Anyway, it's some non-essential character named Ingred’s turn and the question was, “Would you rather be able to see out of only one eye or would you rather be able to only breathe through your nostrils?” We experimented. After careful consideration most of us were of the opinion that the use of one eye would be much more desirable then ‘nose-breathing.’ Try it. Imagine if you were trying to have a conversation or making love and you could only breathe through your nostrils. Anyways guess you had to be there. 

To top it all off, we went to church on Sunday. It was good. Reminded me a lot of church on Sunday. Maybe that’s not such a bad thing. Going to church was actually like the icing on the cake. Pastor dude was cool. The message was non-applicable to me which is always a relief. Makes me feel like I'm ahead of the curve. 

So, it was really good times but I'm getting tired of talking about it.
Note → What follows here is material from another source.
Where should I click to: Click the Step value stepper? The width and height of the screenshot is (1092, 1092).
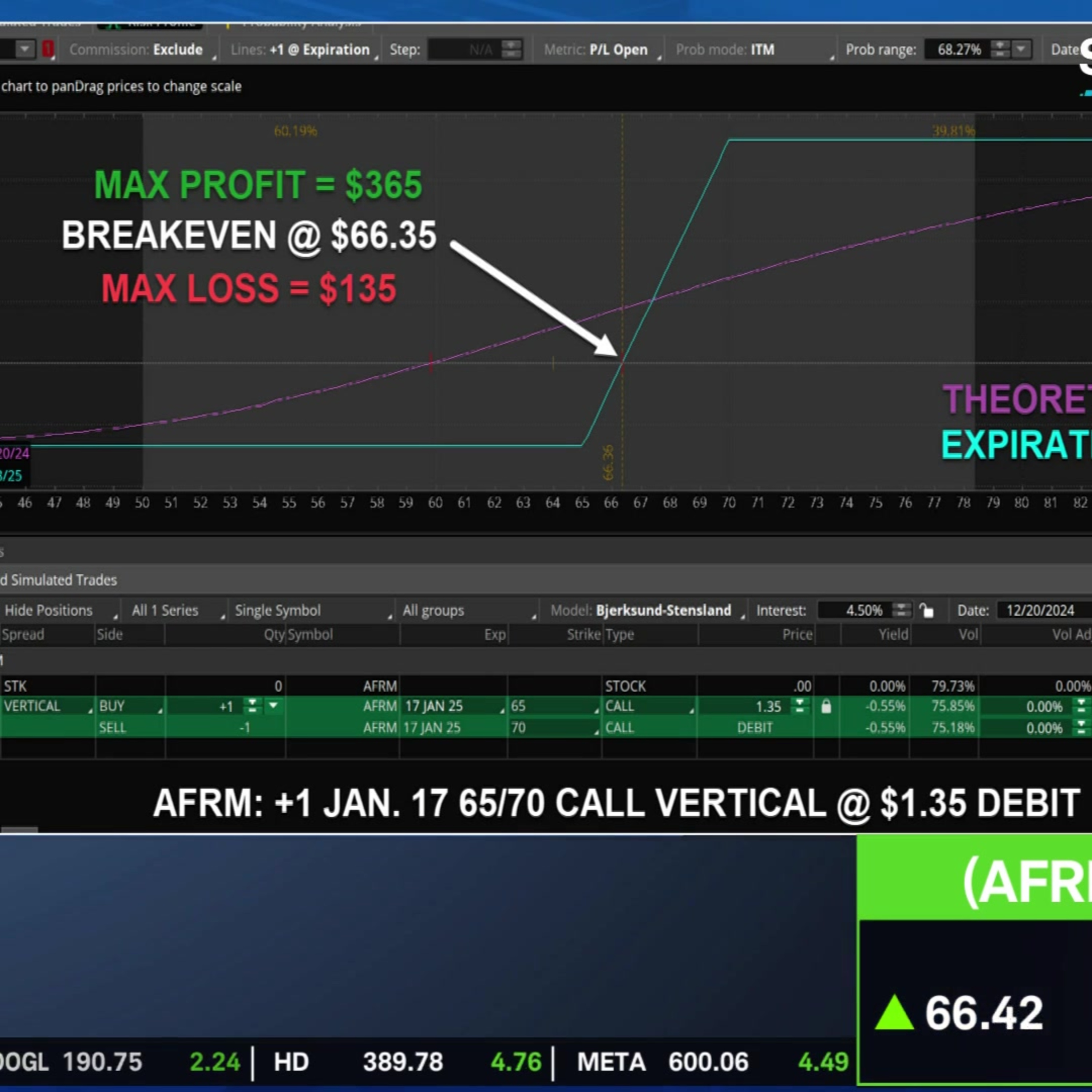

I came to visit Cece in Vantucky not knowing what to expect. And for all my ‘What If’s’ I got:

Hop N Shop. Rose Fest. The Hungry Lion. Coronas. Vacant lots. Numbered roads. Boring chalk-toned two-story buildings. Mr. Indian Lover. The Fantastic Orbiter. Honey Buckets. Cindy’s or Kathy’s or whatever. Cece. Bee. Redhats. Ruby. The Furkin’ Frog.  Grandma. The Oakridge Boys "Cadillac Pussy". Hula-hoop Slim and his aqua-teal dunks. Sara. A pretty good waitress with really bad make-up. The Icehouse. Beef stew.Vodka. Orange Crush. Wheat. Starch. Church. Dry couches. Head aches. Open-air showers.  Pissy pant legs. Pabst in a can. Fish in a toilet bowl. Fish and furkin' chips. Bass beer. And I wore the same t-shirt the whole damn time. Selah. 

(Now re-read this out loud, screamin’ at the top of your lungs, breathin’ only through your nose.)